Nessa altura, a moça da mesa ao lado não aguentou:

— Dá licença? Posso falar? Com todo o respeito. Tão ouvindo esse som aí? Escuta… É o samba aqui da Vila. Vou pra lá daqui a pouco, eu e a minha amiga aqui. Tou só esquentando o tamborim — e apontou o peito com o polegar. — Com todo o respeito. Posso falar? Vocês são uns saudosistas de vocês mesmos. Do tempo que não tinham puxado o freio de mão. Querem andar de bonde no tempo do metrô. Não é Carnaval de televisão, não, senhor. Pra quem entra lá, pra onde eu tou indo, e pra onde eu acho que vocês deviam ir, Carnaval já tem dois meses, não é três dias, não! É quatro, cinco dias por semana. E tem paquera, tem namoro, tem respeito, tem tudo.

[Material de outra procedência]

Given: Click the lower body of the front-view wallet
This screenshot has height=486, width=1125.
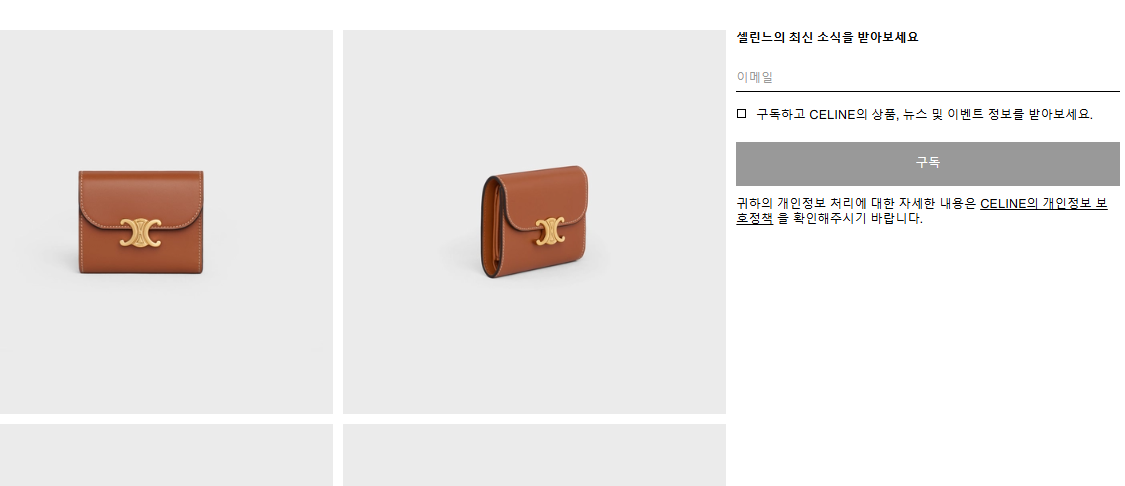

E se tem vinte escolas grandes na cidade, cada uma botando 3 000 pessoas na avenida, faz a conta do que tá rolando! Fora os blocos! Quem tem gás, meus queridos, vai. Ó o som! Vamos lá?

Os três coroas se olharam e, como se tivessem acabado de marcar um encontro consigo mesmos, levantaram-se e seguiram as moças.